You know what the skags ended up coming in handy for? 

I guess you could classify them as cheap brushes but they had wood handles and felt right in my hand. Did I bother to chase down alcohol, acetone, ammonia to clean them? Please. Some disagree with me but I don't spend 30 minutes and water at 10 gallons per minute to rinse out of $2/retail roller covers either. 

I know I preach quality brush ownership and care on this site. But when it comes to saving a brush with the amounts of chemicals you need to clean BIN out of the bristles. Forget it.

And especially if you bought 10 brushes with plastic handles at a box store to start. Good luck. 

So I guess my concept in this thread concept is their can be sacrificial paint brushes. I am sticking by my belief there is no such thing as a cheap paint brush. I will concede to the possibility of a well shopped and inexpensive brush.

As mentioned, keep the air off your BIN laden brush with plastic and just pronounce it dead when gone. 

- Steven


----------



## user1007

sdsester said:


> As mentioned, keep the air off your BIN laden brush with plastic and just pronounce it dead when gone.
> 
> - Steven


Did not mean to type that reference.


----------



## jsheridan

I think we're losing track here. I don't understand the debate over the quality of brush when priming. It's one thing to use a chip/throwaway brush to spot prime knots with BIN, but not every BIN application is such. I use BIN at times as a full prime on finish trim, therefore I need a quality brush. Who uses cheap brushes just because it's primer, whether bin or knot (pun intended)? Worn out brushes have their place as primer choices, and I've been there, but that is only really the choice an experienced painter should make. I don't think it good policy to recommend that to DIYs, or to indirectly infer it. When I do finish work, I use finish brushes, whether it's the prime coat or the top coat.


----------



## Jonny big potatoes

I always use bin primer as a undercoat on skirtings architraves and panel doors 
As it dries rapid 
When I’m done I clean my brushes in methylated spirit, Good as new if not better


----------



## mark sr

I believe denatured alcohol [what I use] or ammonia would be cheaper.


----------



## Jonny big potatoes

mark sr said:


> I believe denatured alcohol [what I use] or ammonia would be cheaper.


denatured alcohol not used in the uk 
Mentholated spirit is cheap as chips and easy to buy in our local shops


----------



## jeffnc

DaleB said:


> Please give me an idea- I've wrecked two good paint brushes. When using Zinsser BIN primer what is the best thing to use for cleaning brushes and paint buckets? I've tried paint thinner, acetone and brake kleen- no luck. My only other thought was minerial spirits but didn't think that would work. Is this something you just use a cheesy brush and throw it away after? Please let me know. Thanks.

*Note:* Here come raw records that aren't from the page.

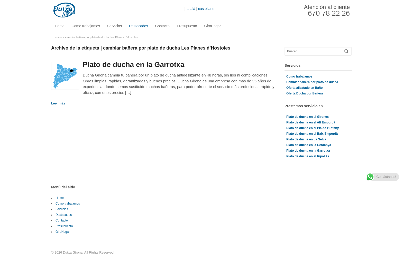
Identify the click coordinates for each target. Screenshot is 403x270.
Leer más (58, 103)
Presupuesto (187, 26)
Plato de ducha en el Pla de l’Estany (312, 128)
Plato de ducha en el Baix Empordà (312, 134)
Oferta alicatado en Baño (304, 88)
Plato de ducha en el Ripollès (307, 156)
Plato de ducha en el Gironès (307, 117)
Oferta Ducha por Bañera (304, 93)
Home (59, 26)
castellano (206, 9)
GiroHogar (212, 26)
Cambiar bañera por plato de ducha (312, 82)
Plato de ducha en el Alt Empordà (310, 122)
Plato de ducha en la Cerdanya (308, 145)
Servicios (114, 26)
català (190, 9)
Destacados (138, 26)
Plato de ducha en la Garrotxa (133, 65)
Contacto (162, 26)
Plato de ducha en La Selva (306, 139)
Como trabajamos (85, 26)
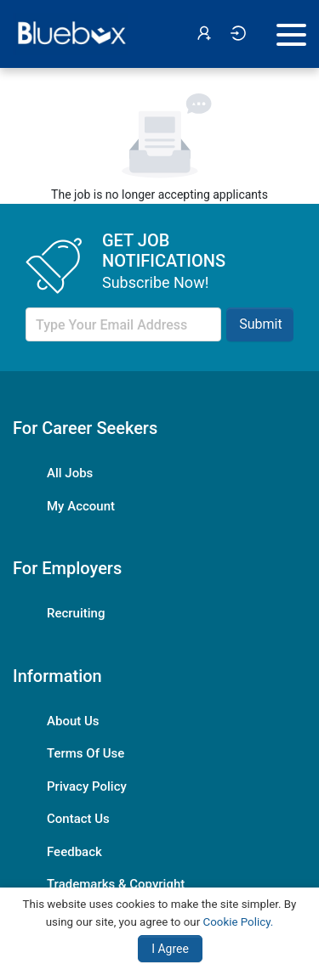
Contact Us (78, 818)
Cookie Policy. (238, 922)
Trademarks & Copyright (116, 884)
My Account (81, 506)
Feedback (74, 851)
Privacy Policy (87, 786)
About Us (73, 721)
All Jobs (70, 473)
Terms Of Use (85, 753)
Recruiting (76, 613)
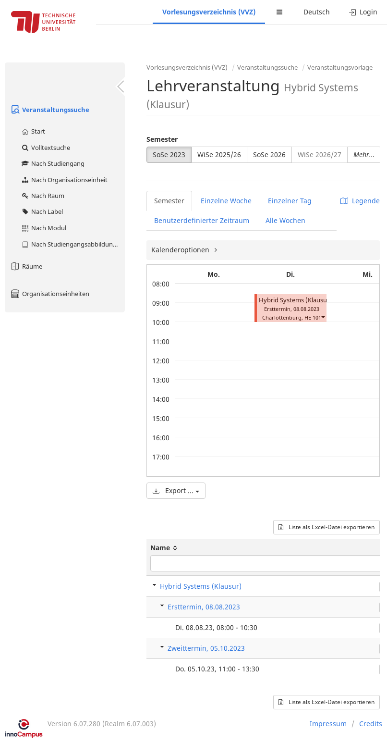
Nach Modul (43, 227)
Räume (26, 266)
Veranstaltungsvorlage (340, 67)
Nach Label (42, 211)
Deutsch (316, 11)
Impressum (328, 723)
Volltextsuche (45, 147)
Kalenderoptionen (181, 249)
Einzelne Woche (226, 200)
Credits (370, 723)
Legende (360, 200)
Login (363, 11)
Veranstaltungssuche (49, 109)
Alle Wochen (285, 220)
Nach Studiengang (53, 163)
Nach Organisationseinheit (64, 179)
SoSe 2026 (269, 154)
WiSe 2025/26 (219, 154)
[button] (322, 316)
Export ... (176, 490)
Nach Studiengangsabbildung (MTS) (73, 244)
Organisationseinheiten (49, 293)
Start (33, 131)
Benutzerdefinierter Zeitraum (201, 220)
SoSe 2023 (169, 154)
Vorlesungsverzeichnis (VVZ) (208, 11)
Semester (162, 139)
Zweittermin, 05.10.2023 (206, 648)
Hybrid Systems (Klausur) (295, 300)
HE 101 (312, 317)
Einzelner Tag (290, 200)
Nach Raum (42, 195)
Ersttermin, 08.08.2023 (204, 606)
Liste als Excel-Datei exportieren (326, 527)
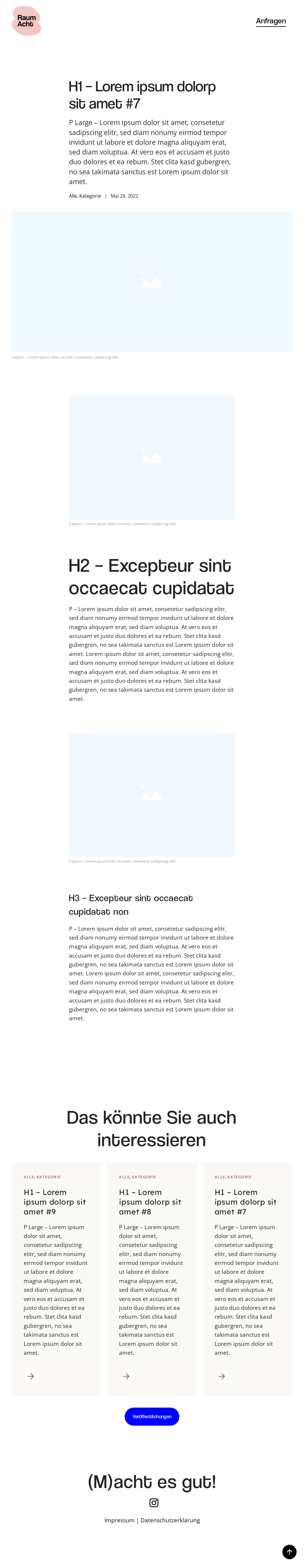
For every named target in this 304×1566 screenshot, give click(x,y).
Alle (73, 196)
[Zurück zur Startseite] (26, 21)
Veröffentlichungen (152, 1416)
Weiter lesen (31, 1382)
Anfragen (271, 20)
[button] (289, 1552)
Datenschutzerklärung (170, 1520)
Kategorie (90, 196)
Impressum (119, 1520)
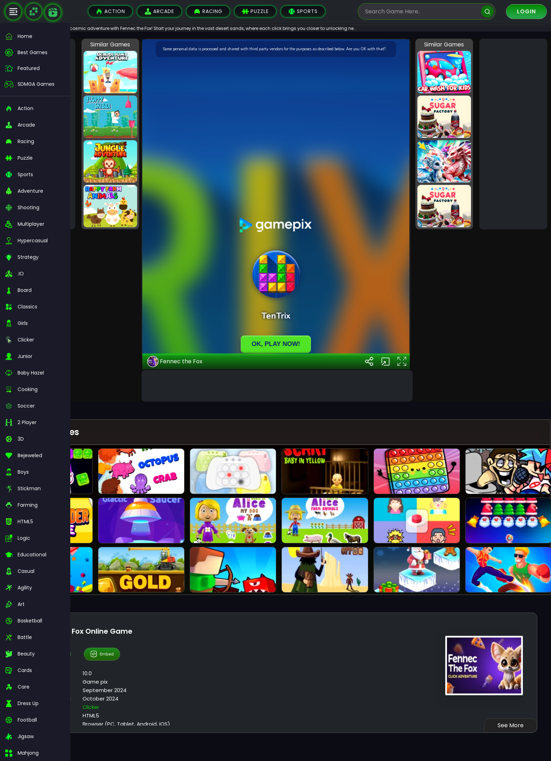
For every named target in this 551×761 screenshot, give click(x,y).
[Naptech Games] (33, 11)
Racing (208, 11)
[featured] (35, 68)
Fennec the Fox (228, 546)
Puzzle (255, 11)
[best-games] (35, 52)
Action (110, 11)
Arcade (159, 11)
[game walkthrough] (53, 12)
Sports (303, 11)
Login (526, 11)
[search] (487, 11)
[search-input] (421, 11)
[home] (35, 36)
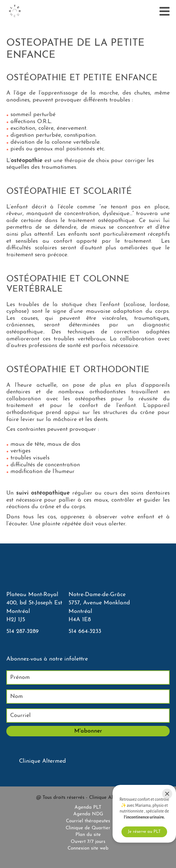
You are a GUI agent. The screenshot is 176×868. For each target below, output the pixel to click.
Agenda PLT (88, 807)
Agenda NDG (88, 814)
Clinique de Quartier (88, 828)
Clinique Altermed (42, 761)
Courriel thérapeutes (88, 821)
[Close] (167, 794)
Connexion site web (88, 848)
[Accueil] (14, 11)
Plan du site (88, 834)
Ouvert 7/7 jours (88, 841)
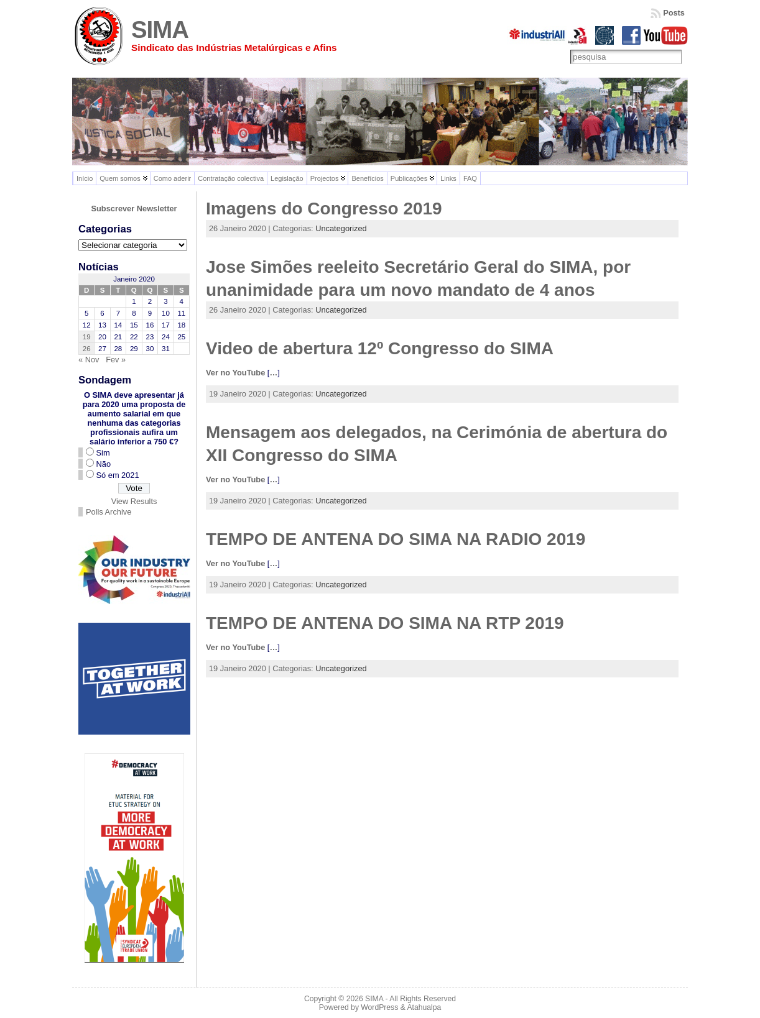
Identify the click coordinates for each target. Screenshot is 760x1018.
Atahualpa (424, 1007)
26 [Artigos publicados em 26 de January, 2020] (87, 348)
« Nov (88, 359)
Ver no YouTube (235, 372)
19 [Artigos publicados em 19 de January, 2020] (87, 337)
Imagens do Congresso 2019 (324, 208)
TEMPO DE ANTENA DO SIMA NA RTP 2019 (385, 623)
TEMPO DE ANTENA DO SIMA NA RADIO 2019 (395, 539)
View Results (134, 501)
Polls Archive (108, 511)
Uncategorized (341, 228)
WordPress (379, 1007)
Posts (674, 12)
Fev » (116, 359)
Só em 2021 (117, 475)
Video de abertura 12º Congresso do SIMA (380, 348)
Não (103, 464)
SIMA (159, 29)
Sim (103, 452)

Good lord man, doesn't anyone ever read the instructions any more?

Is this a troll?


----------



## Gymschu

@jeffnc yet another thread raised from the dead from 2011.


----------



## snic

I can't decide how I feel about these ancient thread resurrections. On the one hand, something interesting sometimes pops up and I learn something new. On the other, sometimes I see a thread title that suggests I'd have something useful to contribute to the person who posted it, only to find that I'd have to travel back in time in order to be helpful. Since this is a DIY forum, if anyone has plans to build a time machine, please post them.


----------



## jeffnc

Ah. Sometimes I look, sometimes I miss it. But that's OK, these threads are not just for the OP, they get referenced over time by search engines as well.


----------



## Clarkeydiy

DaleB said:


> Please give me an idea- I've wrecked two good paint brushes. When using Zinsser BIN primer what is the best thing to use for cleaning brushes and paint buckets? I've tried paint thinner, acetone and brake kleen- no luck. My only other thought was minerial spirits but didn't think that would work. Is this something you just use a cheesy brush and throw it away after? Please let me know. Thanks.


We used Zinsser BIN recently and having no dedicated brush cleaner, we looked into some forums including here.
As ammonia and has been mentioned and is corrosive, I looked at another product with containing corrosive chemicals.... It was, in fact Mr Muscle, plughole and drain unblocked... I guess any brand would work.
A small amount cleaned the brush very effectively... we then washed through thoroughly with washing up liquid and warm water. Obviously we avoided any skin contact with the product.


----------